Docosahexaenoic Acid Supplementation and Cognitive Decline in Alzheimer Disease : A Randomized Trial
Quinn, J. F. et al., J. Am. Medical Assoc., 304: 1903-1911 , 2010
Dept. Of Neurology, Oregon Health and Science University, Portland , Oregon, USA


A total of 402 individuals (52 % female) with mild to moderate Alzheimer disease (having Mini-Mental State Examination (MMSE) scores of 14-26) and an average age of 76 years were randomized to receive a placebo supplement (minus DHA) or encapsulated algal DHA omega-3 (docosahexaenoic acid) at 2000 mg/day for a duration of 18 months. The chief aim of this clinical trial was to determine if DHA supplementation (free of EPA) could retard the rate of cognitive and functional decline in this patient population. Analyses of DHA levels in blood (plasma phospholipid fraction) and cerebrospinal fluid at baseline and up to 18 months showed marked increases which were generally consistent with overall expected compliance to the targeted DHA supplementation regimen (for those completing the trial).

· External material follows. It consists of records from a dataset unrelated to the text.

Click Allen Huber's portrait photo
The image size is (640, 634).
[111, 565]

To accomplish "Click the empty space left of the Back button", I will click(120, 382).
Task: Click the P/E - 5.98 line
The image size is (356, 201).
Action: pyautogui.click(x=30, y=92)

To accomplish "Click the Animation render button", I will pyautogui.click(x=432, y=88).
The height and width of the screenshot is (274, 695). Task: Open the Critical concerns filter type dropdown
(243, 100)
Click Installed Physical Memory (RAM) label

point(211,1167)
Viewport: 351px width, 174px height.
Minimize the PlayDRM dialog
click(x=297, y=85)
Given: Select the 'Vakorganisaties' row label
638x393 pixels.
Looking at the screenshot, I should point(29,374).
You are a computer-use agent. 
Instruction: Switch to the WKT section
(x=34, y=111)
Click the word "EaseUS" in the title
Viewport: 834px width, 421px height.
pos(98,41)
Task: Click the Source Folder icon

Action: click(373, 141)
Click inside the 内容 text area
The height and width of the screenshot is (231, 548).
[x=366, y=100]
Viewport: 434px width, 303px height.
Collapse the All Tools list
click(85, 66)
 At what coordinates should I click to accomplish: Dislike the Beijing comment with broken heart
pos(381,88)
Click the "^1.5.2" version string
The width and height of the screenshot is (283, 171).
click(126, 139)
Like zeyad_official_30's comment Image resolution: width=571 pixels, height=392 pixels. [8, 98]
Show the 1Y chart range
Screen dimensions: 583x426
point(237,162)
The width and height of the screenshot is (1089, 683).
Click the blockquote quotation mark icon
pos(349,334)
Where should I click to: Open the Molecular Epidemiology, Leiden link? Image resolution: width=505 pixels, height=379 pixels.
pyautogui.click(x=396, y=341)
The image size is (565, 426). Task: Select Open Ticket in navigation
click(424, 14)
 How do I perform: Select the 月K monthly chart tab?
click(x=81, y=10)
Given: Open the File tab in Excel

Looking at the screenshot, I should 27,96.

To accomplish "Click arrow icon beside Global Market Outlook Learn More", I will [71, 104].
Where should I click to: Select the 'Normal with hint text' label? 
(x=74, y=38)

Based on the clinical measures undertaken , the authors concluded that there was no evidence for benefit of DHA supplementation in this population of patients with mild to moderate Alzheimer disease. When analyzing their results from sub-groups within the patients, they found some exploratory support to suggest that those participants who were found (genetically) to be APOE epsilon 4-negative appeared to exhibit a moderate but significantly-lower decline in their cognitive scores when receiving DHA relative to the placebo controls.

Dr. Holub's Comments:

Previous studies in the relevant literature have indicated that the regular consumption of fish containing DHA omega-3 over extended time periods (longer than that used above) may reduce the risk of developing Alzheimer disease in an aging population (Morris et al., Arch. Neurol., 60: 923 (2003)). Also, there is some published support to suggest that supplementation with DHA plus EPA (eicosapentaenoic acid) in sub-groups with very mild Alzheimer disease (MMSE scores above 27) may reduce the MMSE decline rate (Freund-Levi et al., Arch. Neurol., 63: 1402 (2006)). It should be pointed out that the investigators above found no effect of DHA when breaking their patients into groups with MMSE scores above or below 21. Although only speculative, it is possible that supplementation with a mixture of DHA plus EPA , which gives rise to a wider range of oxygenated bioactive products in brain tissue (including resolvins and protectins) than formed from DHA alone with anti-inflammatory neuroprotective properties , may offer benefit in long-term studies if introduced very early.